§ **Exercise directions**
Write out the whole listing below so that every line matches exactly.

§ **Source records**

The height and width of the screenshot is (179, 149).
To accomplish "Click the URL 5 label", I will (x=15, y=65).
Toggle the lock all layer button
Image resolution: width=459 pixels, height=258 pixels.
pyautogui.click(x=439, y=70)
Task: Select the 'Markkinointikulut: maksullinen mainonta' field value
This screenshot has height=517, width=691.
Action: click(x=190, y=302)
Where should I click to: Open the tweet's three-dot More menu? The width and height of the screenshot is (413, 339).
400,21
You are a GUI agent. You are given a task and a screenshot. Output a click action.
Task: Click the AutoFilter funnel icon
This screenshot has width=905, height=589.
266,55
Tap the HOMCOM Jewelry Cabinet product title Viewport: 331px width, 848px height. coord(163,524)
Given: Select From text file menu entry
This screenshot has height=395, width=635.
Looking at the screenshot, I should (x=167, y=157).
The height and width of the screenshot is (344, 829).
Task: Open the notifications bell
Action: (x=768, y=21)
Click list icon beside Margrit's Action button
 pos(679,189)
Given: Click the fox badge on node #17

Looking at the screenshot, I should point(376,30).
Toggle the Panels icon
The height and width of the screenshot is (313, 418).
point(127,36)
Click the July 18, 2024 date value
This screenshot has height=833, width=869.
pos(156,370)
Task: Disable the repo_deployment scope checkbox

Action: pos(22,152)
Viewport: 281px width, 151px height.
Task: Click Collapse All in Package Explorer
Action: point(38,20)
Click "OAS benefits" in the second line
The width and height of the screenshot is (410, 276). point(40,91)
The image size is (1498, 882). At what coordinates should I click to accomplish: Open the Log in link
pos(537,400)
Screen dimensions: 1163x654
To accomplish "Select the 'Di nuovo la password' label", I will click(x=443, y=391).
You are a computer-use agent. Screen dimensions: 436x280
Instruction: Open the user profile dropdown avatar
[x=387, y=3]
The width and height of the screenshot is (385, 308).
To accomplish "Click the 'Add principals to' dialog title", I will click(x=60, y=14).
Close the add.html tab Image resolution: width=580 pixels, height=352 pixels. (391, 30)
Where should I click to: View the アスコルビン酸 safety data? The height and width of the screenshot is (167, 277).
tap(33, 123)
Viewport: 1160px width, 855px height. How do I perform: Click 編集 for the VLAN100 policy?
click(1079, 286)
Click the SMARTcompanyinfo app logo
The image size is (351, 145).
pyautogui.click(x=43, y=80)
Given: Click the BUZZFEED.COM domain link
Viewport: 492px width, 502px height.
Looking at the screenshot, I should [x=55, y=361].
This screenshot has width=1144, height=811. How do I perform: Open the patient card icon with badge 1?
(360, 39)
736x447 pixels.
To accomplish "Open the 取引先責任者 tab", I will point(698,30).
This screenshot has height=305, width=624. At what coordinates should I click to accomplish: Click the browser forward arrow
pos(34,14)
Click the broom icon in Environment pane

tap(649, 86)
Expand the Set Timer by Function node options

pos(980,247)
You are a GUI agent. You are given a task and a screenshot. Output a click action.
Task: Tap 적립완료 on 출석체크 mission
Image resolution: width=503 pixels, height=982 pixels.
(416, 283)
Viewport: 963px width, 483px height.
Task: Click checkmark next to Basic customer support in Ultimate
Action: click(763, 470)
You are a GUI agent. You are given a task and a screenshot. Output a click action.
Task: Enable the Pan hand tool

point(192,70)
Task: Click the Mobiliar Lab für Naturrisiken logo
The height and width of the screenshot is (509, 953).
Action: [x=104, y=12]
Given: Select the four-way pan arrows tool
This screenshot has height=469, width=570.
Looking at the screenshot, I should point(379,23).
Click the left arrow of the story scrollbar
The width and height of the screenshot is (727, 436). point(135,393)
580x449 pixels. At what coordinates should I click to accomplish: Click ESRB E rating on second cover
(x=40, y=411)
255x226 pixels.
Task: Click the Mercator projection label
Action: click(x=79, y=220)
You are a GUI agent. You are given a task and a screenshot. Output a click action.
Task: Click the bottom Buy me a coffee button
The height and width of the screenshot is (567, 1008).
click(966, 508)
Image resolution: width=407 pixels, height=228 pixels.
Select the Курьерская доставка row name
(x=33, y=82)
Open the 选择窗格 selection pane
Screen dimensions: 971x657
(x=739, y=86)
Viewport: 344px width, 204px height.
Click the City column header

§ **Response to this exercise**
The height and width of the screenshot is (179, 149).
To accomplish "Click the URL 5 label", I will (x=15, y=65).
Toggle the lock all layer button
Image resolution: width=459 pixels, height=258 pixels.
pyautogui.click(x=439, y=70)
Task: Select the 'Markkinointikulut: maksullinen mainonta' field value
This screenshot has height=517, width=691.
Action: click(x=190, y=302)
Where should I click to: Open the tweet's three-dot More menu? The width and height of the screenshot is (413, 339).
400,21
You are a GUI agent. You are given a task and a screenshot. Output a click action.
Task: Click the AutoFilter funnel icon
This screenshot has width=905, height=589.
266,55
Tap the HOMCOM Jewelry Cabinet product title Viewport: 331px width, 848px height. coord(163,524)
Given: Select From text file menu entry
This screenshot has height=395, width=635.
Looking at the screenshot, I should (x=167, y=157).
The height and width of the screenshot is (344, 829).
Task: Open the notifications bell
Action: (x=768, y=21)
Click list icon beside Margrit's Action button
 pos(679,189)
Given: Click the fox badge on node #17

Looking at the screenshot, I should point(376,30).
Toggle the Panels icon
The height and width of the screenshot is (313, 418).
point(127,36)
Click the July 18, 2024 date value
This screenshot has height=833, width=869.
pos(156,370)
Task: Disable the repo_deployment scope checkbox

Action: pos(22,152)
Viewport: 281px width, 151px height.
Task: Click Collapse All in Package Explorer
Action: point(38,20)
Click "OAS benefits" in the second line
The width and height of the screenshot is (410, 276). point(40,91)
The image size is (1498, 882). At what coordinates should I click to accomplish: Open the Log in link
pos(537,400)
Screen dimensions: 1163x654
To accomplish "Select the 'Di nuovo la password' label", I will click(x=443, y=391).
You are a computer-use agent. Screen dimensions: 436x280
Instruction: Open the user profile dropdown avatar
[x=387, y=3]
The width and height of the screenshot is (385, 308).
To accomplish "Click the 'Add principals to' dialog title", I will click(x=60, y=14).
Close the add.html tab Image resolution: width=580 pixels, height=352 pixels. (391, 30)
Where should I click to: View the アスコルビン酸 safety data? The height and width of the screenshot is (167, 277).
tap(33, 123)
Viewport: 1160px width, 855px height. How do I perform: Click 編集 for the VLAN100 policy?
click(1079, 286)
Click the SMARTcompanyinfo app logo
The image size is (351, 145).
pyautogui.click(x=43, y=80)
Given: Click the BUZZFEED.COM domain link
Viewport: 492px width, 502px height.
Looking at the screenshot, I should [x=55, y=361].
This screenshot has width=1144, height=811. How do I perform: Open the patient card icon with badge 1?
(360, 39)
736x447 pixels.
To accomplish "Open the 取引先責任者 tab", I will point(698,30).
This screenshot has height=305, width=624. At what coordinates should I click to accomplish: Click the browser forward arrow
pos(34,14)
Click the broom icon in Environment pane

tap(649, 86)
Expand the Set Timer by Function node options

pos(980,247)
You are a GUI agent. You are given a task and a screenshot. Output a click action.
Task: Tap 적립완료 on 출석체크 mission
Image resolution: width=503 pixels, height=982 pixels.
(416, 283)
Viewport: 963px width, 483px height.
Task: Click checkmark next to Basic customer support in Ultimate
Action: click(763, 470)
You are a GUI agent. You are given a task and a screenshot. Output a click action.
Task: Enable the Pan hand tool

point(192,70)
Task: Click the Mobiliar Lab für Naturrisiken logo
The height and width of the screenshot is (509, 953).
Action: [x=104, y=12]
Given: Select the four-way pan arrows tool
This screenshot has height=469, width=570.
Looking at the screenshot, I should point(379,23).
Click the left arrow of the story scrollbar
The width and height of the screenshot is (727, 436). point(135,393)
580x449 pixels. At what coordinates should I click to accomplish: Click ESRB E rating on second cover
(x=40, y=411)
255x226 pixels.
Task: Click the Mercator projection label
Action: click(x=79, y=220)
You are a GUI agent. You are given a task and a screenshot. Output a click action.
Task: Click the bottom Buy me a coffee button
The height and width of the screenshot is (567, 1008).
click(966, 508)
Image resolution: width=407 pixels, height=228 pixels.
Select the Курьерская доставка row name
(x=33, y=82)
Open the 选择窗格 selection pane
Screen dimensions: 971x657
(x=739, y=86)
Viewport: 344px width, 204px height.
Click the City column header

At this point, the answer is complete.